What will you do differently next time?

Fleuries on August 8, 2013 at 10:35 AM

Mitt Romney is truly clueless. After that sad, milquetoast campaign he ran, he thinks his advice is wanted or needed. I’d be flabbergasted at his oblivion, but I’m far too tired of the RINO Party, formerly known as the Republican Party, to feel much of anything about these fools. Third national party, guys. Come on. You’ve wasted enough time agonizing over the scary newness of it all. Just do it and let’s move as one in 2014 and 2016.

blackgriffin on August 8, 2013 at 11:19 AM

Sorry dude, you wouldn’t even be the last one I’d go to for advice.

hawkeye54 on August 8, 2013 at 11:23 AM

Did you do your part? ask yourself. What will you do differently next time?

Fleuries on August 8, 2013 at 10:35 AM

No, the question is, did HE do HIS part? He’s the top of the ticket, the straw that stirs the drink, and ultimately he’s responsible for the fight or lack of fight in his campaign. He failed us so miserably it’s hard to comprehend. It is honestly hard to come up with the proper way and words to encompass his failure. How much evidence of Obama’s disastrous policies and poisonous machinations did he refuse or fail to take to the people? How many opportunities to dump on Obama with righteous anger did he miss? In how many ways did he play it safe when he should have been bringing the pain?

What will I do differently? NEVER vote for or support a RINO again. I did my part for Romney, as I did for McCain — all the while warning the GOP that both candidates were hopeless, toothless losers who would fold when crunch time came. I was right. Next time, if the GOP tries another RINO, I won’t lift a finger. I will turn all my energies to a third party.

rrpjr on August 8, 2013 at 11:46 AM

Mitt, you seem like a nice guy, but….

Please STFU now and go away.

Thank you.

ICanSeeNovFromMyHouse on August 8, 2013 at 11:57 AM

Romney got enough votes to handily win every red state, by at least 60% in most of them. How will you help the GOP win in the battlegrounds?

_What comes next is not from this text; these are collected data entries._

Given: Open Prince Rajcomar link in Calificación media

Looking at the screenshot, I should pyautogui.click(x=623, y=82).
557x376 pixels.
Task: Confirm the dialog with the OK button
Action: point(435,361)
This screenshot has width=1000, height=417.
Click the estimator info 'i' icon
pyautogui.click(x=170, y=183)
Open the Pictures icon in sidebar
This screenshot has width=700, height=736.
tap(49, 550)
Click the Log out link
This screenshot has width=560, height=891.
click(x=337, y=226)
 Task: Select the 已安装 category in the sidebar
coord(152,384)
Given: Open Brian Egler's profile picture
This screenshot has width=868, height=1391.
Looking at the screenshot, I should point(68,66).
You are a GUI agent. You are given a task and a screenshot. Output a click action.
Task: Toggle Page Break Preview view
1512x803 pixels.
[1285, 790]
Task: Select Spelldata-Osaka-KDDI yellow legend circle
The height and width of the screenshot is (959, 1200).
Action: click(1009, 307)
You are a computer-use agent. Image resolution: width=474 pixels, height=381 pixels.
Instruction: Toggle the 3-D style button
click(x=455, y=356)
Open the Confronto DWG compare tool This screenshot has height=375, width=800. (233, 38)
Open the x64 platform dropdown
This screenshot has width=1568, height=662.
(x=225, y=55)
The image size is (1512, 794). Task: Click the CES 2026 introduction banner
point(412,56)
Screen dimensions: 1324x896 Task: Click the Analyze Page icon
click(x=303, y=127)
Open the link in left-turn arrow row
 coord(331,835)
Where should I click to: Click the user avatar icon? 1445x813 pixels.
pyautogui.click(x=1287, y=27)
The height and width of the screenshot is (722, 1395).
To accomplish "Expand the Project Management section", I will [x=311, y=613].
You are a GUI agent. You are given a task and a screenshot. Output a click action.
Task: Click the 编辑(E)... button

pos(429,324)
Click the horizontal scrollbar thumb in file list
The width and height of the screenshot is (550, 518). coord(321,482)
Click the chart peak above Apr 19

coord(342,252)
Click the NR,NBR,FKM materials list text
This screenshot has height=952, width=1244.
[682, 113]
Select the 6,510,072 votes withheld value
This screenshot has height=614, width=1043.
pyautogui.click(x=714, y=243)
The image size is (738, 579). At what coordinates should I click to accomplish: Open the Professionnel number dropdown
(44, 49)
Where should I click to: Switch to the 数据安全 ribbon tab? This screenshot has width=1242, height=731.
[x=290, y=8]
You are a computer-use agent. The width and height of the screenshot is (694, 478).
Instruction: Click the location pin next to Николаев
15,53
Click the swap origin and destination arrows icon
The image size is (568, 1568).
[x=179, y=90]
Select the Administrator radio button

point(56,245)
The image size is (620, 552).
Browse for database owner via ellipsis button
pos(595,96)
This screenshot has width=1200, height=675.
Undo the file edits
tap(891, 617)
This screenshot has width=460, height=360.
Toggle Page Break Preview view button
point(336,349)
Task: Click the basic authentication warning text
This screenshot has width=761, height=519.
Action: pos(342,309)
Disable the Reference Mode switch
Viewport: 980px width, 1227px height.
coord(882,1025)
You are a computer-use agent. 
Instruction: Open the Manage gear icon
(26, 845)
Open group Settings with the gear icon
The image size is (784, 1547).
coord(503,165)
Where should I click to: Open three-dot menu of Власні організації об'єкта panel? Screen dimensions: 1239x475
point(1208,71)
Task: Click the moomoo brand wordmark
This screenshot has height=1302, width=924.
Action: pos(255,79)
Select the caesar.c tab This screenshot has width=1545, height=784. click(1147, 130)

Fleuries on August 8, 2013 at 10:35 AM

As rrpjr said, that was Romney’s job, not mine. I did my part: I held my nose once again and voted for a squish. Never again, though.

ddrintn on August 8, 2013 at 2:08 PM

At least a third national party would not be part of that settlement from the eighties in which the Repubs agreed not to investigate voter fraud.

blackgriffin on August 8, 2013 at 4:57 PM

And he even picked Paul Ryan as his #2.
.
Oh the humanity………..

FlaMurph on August 9, 2013 at 12:19 AM

And…..

Been there, done that. Remember, Mittens and the need for him to be the nominee was all about, him being the ‘electable One’.

.
You may recall…… Mitt was the ONLY “electable One” after that sorry display of “GOP” contenders, bumbling through the primaries.
.
Notice how “ONLY” is emphasized as the operative word there.
.
Sour ABR grapes aside, stop trying to rewrite the campaign history to make it something other than it was – that’s what we have the liberals for.
.
Mitt was it.
Stop whining.
Reload.

FlaMurph on August 9, 2013 at 12:33 AM

Mitt was it.

FlaMurph on August 9, 2013 at 12:33 AM

The fact that Barack Obama is still President, with everything that was known at the time of the election, strongly suggests otherwise.

Cylor on August 9, 2013 at 5:26 AM

“Mitt ‘was the only electable one’” after he and his supporters trashed every other contender to the point where mending fences for the general was nearly impossible. Then, Mitt didn’t even try. He never reached out to conservatives. He insulted the Palin supporters with the Convention snub. Then, after winning one debate, he bent over and waited for Obama to do the rest. F*ck him.

SurferDoc on August 9, 2013 at 11:27 AM

Cylor on August 9, 2013 at 5:26 AM

.
Would you rather- “Mitt Was all we had”
-
and do you think 2016 looks any better ?
-

FlaMurph on August 9, 2013 at 4:53 PM

FlaMurph on August 9, 2013 at 4:53 PM

Provided we stop clinging to such idiotic delusions that McCain/Romney/Christie/Jeb is “the best we can do”, 2016 could potentially look much better, yes.

Cylor on August 10, 2013 at 2:13 AM

Romney is not just a loser but he is a 2 time loser, even after spending 10 years on the Campaign Trail! Thanks GOP you POS’s need to be run out of Politics!